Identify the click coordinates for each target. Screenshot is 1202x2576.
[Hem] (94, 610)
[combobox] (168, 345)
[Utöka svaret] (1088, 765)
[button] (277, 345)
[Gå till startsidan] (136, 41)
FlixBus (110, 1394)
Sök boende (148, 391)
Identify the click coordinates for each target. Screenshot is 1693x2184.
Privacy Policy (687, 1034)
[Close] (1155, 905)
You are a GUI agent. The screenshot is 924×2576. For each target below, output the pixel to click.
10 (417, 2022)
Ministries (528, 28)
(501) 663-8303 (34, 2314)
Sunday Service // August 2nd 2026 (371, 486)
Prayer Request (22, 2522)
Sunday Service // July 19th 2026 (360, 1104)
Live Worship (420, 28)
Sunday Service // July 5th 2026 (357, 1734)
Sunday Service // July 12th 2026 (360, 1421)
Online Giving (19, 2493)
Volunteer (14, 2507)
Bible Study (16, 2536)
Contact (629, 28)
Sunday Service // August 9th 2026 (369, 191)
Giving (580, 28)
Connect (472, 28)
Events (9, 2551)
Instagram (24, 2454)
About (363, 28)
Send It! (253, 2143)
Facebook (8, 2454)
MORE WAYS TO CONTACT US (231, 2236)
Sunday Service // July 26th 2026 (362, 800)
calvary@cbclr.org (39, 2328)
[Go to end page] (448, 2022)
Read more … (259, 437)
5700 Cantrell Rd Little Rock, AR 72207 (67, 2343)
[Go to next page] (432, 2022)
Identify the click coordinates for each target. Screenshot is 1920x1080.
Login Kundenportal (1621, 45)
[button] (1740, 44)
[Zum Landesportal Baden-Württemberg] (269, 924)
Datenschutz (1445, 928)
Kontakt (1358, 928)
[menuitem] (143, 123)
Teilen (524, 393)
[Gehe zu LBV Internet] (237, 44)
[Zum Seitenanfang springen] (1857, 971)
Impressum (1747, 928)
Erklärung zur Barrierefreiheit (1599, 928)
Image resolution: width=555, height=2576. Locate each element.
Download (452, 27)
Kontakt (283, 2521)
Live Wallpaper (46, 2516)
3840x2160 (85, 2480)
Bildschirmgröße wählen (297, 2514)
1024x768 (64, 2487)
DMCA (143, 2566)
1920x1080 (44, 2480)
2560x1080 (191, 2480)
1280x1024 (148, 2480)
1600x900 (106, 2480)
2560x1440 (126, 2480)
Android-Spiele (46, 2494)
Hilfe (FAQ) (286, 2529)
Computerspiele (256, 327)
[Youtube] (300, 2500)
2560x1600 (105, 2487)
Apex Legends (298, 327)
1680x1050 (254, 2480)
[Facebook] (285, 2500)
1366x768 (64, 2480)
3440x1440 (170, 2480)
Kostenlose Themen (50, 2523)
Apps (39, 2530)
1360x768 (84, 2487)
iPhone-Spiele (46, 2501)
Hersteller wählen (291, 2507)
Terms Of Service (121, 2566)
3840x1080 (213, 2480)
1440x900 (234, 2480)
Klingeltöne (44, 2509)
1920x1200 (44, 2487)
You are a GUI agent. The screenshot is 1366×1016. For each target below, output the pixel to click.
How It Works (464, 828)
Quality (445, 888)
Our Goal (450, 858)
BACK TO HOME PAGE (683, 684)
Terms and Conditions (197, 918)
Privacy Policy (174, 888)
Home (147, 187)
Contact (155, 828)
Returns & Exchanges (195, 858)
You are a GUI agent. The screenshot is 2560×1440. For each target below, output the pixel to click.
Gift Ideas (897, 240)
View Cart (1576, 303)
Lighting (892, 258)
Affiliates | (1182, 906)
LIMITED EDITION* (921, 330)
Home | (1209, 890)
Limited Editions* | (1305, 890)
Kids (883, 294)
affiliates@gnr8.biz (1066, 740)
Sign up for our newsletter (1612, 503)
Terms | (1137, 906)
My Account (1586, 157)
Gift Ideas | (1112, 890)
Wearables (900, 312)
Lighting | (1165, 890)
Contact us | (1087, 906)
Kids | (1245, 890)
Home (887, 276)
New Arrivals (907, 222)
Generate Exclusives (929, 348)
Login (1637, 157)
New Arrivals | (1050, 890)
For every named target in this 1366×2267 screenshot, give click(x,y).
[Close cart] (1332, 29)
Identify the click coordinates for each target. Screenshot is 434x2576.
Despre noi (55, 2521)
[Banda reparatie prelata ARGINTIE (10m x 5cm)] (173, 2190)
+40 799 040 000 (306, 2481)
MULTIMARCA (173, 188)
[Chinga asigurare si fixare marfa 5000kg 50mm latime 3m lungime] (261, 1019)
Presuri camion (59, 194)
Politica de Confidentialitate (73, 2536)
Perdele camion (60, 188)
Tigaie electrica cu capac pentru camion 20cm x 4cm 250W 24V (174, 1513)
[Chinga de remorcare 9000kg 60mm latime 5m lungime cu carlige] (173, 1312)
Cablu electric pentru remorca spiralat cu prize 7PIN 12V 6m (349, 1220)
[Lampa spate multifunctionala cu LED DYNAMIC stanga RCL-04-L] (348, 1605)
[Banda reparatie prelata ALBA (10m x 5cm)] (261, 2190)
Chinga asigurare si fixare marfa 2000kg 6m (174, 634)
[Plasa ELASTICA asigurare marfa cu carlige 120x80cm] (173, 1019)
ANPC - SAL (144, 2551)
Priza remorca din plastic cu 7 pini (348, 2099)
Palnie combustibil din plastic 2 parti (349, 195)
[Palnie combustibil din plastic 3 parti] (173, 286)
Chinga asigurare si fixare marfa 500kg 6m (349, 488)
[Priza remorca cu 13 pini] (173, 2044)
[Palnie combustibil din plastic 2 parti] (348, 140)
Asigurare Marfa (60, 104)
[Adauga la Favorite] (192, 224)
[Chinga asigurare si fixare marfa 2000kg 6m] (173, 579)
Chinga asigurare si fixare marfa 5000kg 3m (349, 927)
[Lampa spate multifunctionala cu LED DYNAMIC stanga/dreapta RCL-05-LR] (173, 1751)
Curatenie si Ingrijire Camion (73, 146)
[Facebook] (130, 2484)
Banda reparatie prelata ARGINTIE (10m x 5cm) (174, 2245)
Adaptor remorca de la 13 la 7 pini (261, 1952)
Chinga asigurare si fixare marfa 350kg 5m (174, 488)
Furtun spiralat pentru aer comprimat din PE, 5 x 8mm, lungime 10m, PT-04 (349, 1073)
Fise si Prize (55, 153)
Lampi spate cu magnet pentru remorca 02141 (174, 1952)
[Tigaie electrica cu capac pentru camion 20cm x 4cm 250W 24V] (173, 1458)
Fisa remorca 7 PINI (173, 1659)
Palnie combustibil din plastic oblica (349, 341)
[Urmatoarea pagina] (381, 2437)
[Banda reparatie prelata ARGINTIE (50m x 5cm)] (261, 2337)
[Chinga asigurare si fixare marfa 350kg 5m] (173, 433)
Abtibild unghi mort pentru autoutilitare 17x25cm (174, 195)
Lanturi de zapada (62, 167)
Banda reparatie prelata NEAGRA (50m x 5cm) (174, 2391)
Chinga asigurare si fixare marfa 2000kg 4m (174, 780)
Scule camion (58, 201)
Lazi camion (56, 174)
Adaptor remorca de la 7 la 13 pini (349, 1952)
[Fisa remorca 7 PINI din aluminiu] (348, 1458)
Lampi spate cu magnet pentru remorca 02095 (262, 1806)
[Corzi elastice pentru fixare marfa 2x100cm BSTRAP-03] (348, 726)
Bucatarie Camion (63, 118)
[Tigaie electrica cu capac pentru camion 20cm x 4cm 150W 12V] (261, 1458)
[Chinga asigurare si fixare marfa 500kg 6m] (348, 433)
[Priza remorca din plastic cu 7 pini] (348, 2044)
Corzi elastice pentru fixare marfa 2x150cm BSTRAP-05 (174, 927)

◆ ◆ ◆ ◆

Find the string "output" in the records, then copy each line where it occurs.

▶ Problem solution
You are a GUI agent. The screenshot is 924×2576. For each target below, output the pixel to click.
You are a GUI agent. The screenshot is 1366×1016. For each target below, output the pixel to click.
You are a GUI agent. The screenshot is 2560×1440. For each target below, output the pixel to click.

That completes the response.